Once the tree has been normalized we can loop over it and generate the instructions:
let open Instructions in
let rec compute (instrs : int list list) =
let do_op op = function
| [left; right] ->
let left = compute [] left in
let right = compute [] right in
push RCX
:: op ~src:RBX ~dst:RCX
:: pop RCX
:: pop RBX
:: right @ left
| _ -> failwith "Un-normalized exp"
in
function
(* Two's complement negation *)
| Op (Sub, [exp]) ->
let v = compute [] exp in
[push RAX;
add ~dst:RAX ~src:RBX;
mov_const ~dst:RBX ~const:1;
not RAX;
pop RAX] @ v
| Op (Add, exps) -> do_op add exps
| Op (Sub, exps) -> do_op sub exps
| Op (Mul, exps) -> do_op mul exps
(* Handle division specially to make sure the
right registers are used for operands *)
| Op (Div, [left; right]) ->
let left = compute [] left in
let right = compute [] right in
push RAX
:: div RCX
:: pop RAX
:: pop RCX
:: right @ left
| Op (Div, _) -> failwith "Bad div op"
| Num num ->
push RCX
:: mov_const ~dst:RCX ~const:num
:: instrs
We have the special case here for subtraction where we do the bit-wise negation and add one. As well as division, because it has fixed registers that it operates on, so the code has to be careful about what is put where in order to get the right result.
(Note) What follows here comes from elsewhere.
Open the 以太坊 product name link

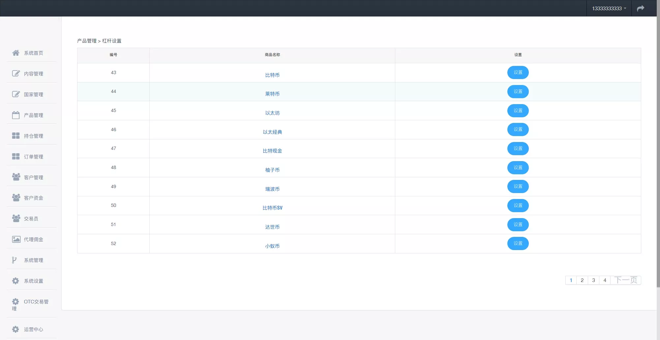(272, 113)
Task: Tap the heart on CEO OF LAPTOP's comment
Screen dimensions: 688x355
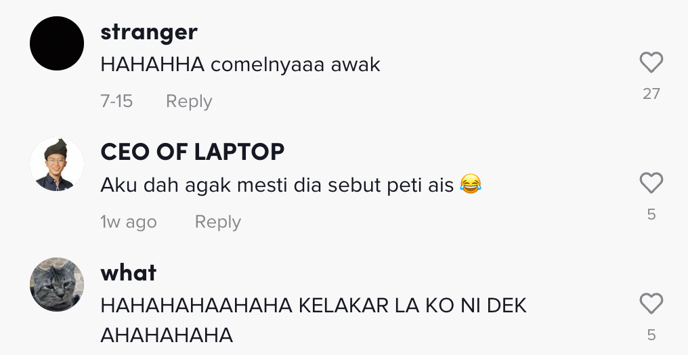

From here we need to bring our full compiler together and generate an executable from a string input. We do so with the following function:
let compile (input : string) =
input
|> tokenize
|> build_ast
|> gen_code
|> write_elf
With this, we have a working compiler. It can take an expression from user input to generating an executable!
Conclusion
This was the first step to making a more advanced compiler. This compiler generates code for a very simple arithmetic language and outputs an ELF file using x86-64 instructions to compute the result. Future installments will add onto this compiler with more advanced features like arrays, structs, functions, strings, and more. Check out the full code base here to read any of the omitted parts.